=== Section Start ===
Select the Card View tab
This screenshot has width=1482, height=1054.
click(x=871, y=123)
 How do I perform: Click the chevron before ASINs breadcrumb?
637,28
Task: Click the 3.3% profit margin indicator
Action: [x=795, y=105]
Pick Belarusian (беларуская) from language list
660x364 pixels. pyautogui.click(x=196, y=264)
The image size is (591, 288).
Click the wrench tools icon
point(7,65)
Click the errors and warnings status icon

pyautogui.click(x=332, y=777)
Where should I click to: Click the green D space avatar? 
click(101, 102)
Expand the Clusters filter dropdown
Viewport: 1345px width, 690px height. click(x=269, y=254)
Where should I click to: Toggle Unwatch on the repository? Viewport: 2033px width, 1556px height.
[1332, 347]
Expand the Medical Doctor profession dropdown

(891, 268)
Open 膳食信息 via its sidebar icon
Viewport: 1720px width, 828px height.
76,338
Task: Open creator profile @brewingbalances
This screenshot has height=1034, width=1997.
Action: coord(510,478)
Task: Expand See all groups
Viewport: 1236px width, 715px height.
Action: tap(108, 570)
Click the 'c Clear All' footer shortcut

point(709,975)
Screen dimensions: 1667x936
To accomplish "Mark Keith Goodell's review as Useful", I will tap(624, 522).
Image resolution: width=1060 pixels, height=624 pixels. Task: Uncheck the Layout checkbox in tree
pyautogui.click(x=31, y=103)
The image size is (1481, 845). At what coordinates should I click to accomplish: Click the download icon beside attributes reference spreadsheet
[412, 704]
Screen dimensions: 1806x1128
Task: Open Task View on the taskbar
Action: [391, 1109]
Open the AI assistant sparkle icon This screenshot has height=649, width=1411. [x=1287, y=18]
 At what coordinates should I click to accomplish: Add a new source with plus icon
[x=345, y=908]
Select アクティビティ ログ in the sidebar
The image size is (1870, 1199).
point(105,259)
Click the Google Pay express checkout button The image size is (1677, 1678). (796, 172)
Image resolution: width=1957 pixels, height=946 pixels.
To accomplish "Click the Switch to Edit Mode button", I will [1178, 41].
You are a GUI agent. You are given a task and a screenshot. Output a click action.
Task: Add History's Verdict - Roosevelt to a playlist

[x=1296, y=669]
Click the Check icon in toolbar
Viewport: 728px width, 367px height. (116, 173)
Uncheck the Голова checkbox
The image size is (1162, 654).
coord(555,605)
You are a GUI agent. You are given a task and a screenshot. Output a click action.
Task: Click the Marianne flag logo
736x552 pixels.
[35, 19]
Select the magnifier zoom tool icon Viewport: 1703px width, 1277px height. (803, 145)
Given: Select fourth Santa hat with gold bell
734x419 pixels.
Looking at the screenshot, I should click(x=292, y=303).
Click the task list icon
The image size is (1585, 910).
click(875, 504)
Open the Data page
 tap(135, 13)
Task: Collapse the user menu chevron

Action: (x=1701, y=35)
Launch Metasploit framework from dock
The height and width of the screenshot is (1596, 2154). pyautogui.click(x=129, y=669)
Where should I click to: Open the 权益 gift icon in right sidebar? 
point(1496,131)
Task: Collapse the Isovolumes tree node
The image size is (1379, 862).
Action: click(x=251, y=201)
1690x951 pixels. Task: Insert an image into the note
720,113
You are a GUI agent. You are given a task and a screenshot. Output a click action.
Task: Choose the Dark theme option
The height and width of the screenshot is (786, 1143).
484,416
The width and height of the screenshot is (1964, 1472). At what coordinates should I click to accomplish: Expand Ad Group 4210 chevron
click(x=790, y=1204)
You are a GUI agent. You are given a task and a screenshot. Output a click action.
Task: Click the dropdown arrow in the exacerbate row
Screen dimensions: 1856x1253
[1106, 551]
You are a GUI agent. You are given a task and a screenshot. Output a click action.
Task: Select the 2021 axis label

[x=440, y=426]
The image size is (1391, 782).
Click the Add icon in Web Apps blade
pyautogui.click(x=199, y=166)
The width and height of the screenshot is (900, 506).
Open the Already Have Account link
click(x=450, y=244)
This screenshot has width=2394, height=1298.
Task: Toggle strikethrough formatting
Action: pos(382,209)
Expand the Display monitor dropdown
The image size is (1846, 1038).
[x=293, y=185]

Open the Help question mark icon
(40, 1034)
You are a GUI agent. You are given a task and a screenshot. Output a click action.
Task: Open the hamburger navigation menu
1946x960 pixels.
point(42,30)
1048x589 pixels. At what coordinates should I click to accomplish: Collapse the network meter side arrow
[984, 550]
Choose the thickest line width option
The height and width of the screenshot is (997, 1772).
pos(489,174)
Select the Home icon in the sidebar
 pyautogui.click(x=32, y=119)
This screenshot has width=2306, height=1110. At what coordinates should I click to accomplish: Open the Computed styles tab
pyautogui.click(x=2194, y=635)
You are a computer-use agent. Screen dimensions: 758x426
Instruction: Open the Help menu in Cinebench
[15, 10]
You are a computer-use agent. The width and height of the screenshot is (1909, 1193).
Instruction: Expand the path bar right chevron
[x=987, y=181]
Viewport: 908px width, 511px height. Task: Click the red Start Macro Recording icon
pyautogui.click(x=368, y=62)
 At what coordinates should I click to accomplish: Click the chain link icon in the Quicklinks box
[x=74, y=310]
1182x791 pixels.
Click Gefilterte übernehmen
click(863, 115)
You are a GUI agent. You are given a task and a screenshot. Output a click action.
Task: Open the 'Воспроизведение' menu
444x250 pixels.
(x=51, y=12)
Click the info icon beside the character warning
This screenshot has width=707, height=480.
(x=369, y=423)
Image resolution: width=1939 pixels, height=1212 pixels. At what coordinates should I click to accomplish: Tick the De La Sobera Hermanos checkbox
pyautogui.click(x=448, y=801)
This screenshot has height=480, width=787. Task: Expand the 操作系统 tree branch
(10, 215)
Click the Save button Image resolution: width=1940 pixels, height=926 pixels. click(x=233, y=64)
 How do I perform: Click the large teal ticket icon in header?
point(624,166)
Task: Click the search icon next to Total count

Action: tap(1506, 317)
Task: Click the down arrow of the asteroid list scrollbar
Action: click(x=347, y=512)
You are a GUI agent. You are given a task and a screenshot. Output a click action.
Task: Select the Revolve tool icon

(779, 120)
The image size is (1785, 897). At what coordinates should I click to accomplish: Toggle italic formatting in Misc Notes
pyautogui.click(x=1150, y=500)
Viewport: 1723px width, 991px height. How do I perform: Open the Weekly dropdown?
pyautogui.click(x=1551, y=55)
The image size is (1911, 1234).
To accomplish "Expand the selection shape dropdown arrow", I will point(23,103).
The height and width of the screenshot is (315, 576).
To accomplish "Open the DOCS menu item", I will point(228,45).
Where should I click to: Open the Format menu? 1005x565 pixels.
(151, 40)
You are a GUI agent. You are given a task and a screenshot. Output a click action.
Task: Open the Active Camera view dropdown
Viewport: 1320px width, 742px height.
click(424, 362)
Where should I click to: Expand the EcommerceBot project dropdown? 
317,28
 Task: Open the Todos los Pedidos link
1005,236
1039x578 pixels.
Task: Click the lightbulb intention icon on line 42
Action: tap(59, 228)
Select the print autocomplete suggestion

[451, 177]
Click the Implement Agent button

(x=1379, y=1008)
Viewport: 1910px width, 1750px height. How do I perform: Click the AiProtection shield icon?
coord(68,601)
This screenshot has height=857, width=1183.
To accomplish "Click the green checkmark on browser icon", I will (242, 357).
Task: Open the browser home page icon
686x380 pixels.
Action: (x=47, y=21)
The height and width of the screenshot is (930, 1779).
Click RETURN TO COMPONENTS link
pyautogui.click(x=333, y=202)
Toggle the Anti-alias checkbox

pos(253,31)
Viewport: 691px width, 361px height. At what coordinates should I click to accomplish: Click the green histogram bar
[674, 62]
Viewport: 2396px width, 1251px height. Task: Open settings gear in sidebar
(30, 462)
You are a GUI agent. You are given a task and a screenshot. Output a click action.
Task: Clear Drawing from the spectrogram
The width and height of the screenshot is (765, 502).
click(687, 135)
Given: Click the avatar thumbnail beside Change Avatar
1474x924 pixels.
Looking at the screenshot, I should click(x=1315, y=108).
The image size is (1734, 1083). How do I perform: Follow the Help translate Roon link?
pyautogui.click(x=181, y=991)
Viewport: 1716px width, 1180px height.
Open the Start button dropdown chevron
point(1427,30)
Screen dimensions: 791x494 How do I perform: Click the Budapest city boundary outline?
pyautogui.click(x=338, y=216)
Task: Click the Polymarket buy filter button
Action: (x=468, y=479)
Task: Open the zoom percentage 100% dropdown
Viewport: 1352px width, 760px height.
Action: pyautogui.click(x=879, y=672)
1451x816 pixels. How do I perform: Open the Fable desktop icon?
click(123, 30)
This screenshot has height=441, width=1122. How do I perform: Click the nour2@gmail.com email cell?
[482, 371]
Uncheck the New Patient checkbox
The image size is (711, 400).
=== Section End ===
**WHAT YOU WILL DO**
Look above for the line containing "Where should I click to: Click". Output from there through the line containing "Select the magnifier", exactly and inclusively.

**OUTPUT FOR THIS TASK**
Where should I click to: Click the green D space avatar? 
click(101, 102)
Expand the Clusters filter dropdown
Viewport: 1345px width, 690px height. click(x=269, y=254)
Where should I click to: Toggle Unwatch on the repository? Viewport: 2033px width, 1556px height.
[1332, 347]
Expand the Medical Doctor profession dropdown

(891, 268)
Open 膳食信息 via its sidebar icon
Viewport: 1720px width, 828px height.
76,338
Task: Open creator profile @brewingbalances
This screenshot has height=1034, width=1997.
Action: coord(510,478)
Task: Expand See all groups
Viewport: 1236px width, 715px height.
Action: tap(108, 570)
Click the 'c Clear All' footer shortcut

point(709,975)
Screen dimensions: 1667x936
To accomplish "Mark Keith Goodell's review as Useful", I will tap(624, 522).
Image resolution: width=1060 pixels, height=624 pixels. Task: Uncheck the Layout checkbox in tree
pyautogui.click(x=31, y=103)
The image size is (1481, 845). At what coordinates should I click to accomplish: Click the download icon beside attributes reference spreadsheet
[412, 704]
Screen dimensions: 1806x1128
Task: Open Task View on the taskbar
Action: [391, 1109]
Open the AI assistant sparkle icon This screenshot has height=649, width=1411. [x=1287, y=18]
 At what coordinates should I click to accomplish: Add a new source with plus icon
[x=345, y=908]
Select アクティビティ ログ in the sidebar
The image size is (1870, 1199).
point(105,259)
Click the Google Pay express checkout button The image size is (1677, 1678). (796, 172)
Image resolution: width=1957 pixels, height=946 pixels.
To accomplish "Click the Switch to Edit Mode button", I will [1178, 41].
You are a GUI agent. You are given a task and a screenshot. Output a click action.
Task: Add History's Verdict - Roosevelt to a playlist

[x=1296, y=669]
Click the Check icon in toolbar
Viewport: 728px width, 367px height. (116, 173)
Uncheck the Голова checkbox
The image size is (1162, 654).
coord(555,605)
You are a GUI agent. You are given a task and a screenshot. Output a click action.
Task: Click the Marianne flag logo
736x552 pixels.
[35, 19]
Select the magnifier zoom tool icon Viewport: 1703px width, 1277px height. (803, 145)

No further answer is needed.